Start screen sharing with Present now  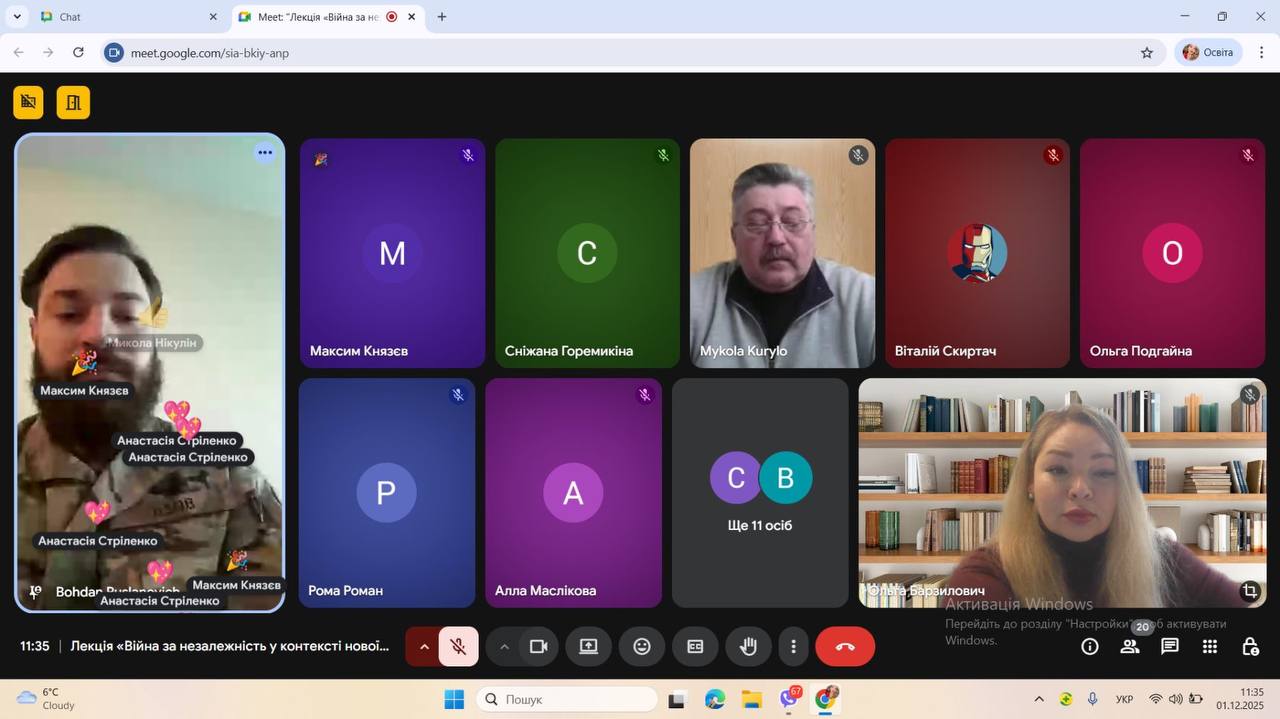pyautogui.click(x=589, y=647)
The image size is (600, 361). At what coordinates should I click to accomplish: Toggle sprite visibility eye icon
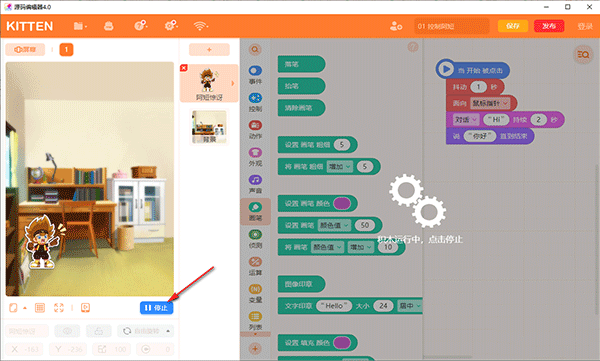point(67,331)
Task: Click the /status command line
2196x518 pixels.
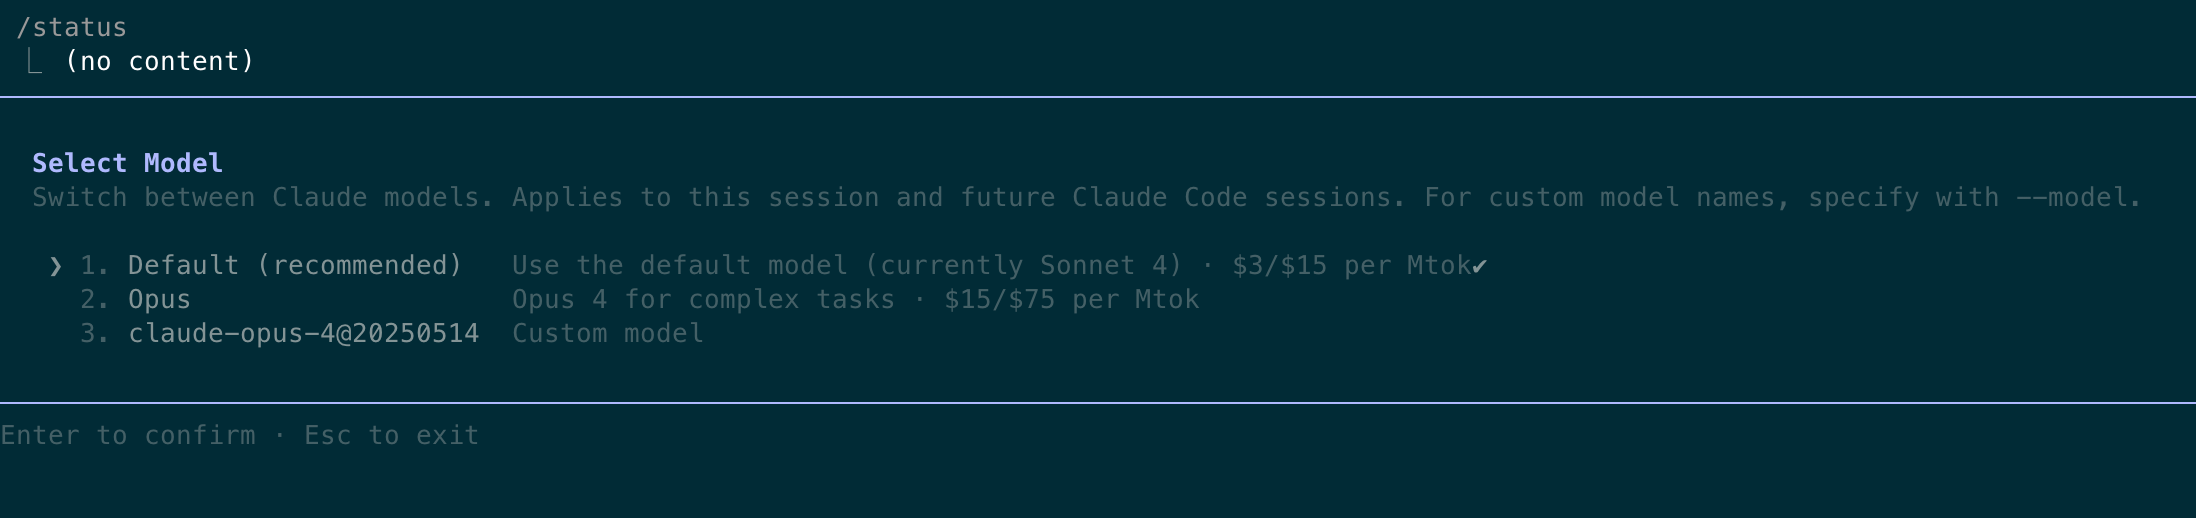Action: click(72, 27)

*What you should do*
Please output the lines from the line that holds "Task: Click the /status command line" through the final line of the material above, both included. Each line must match exactly, and pictures must be excluded.

*Answer to the problem*
Task: Click the /status command line
2196x518 pixels.
Action: click(72, 27)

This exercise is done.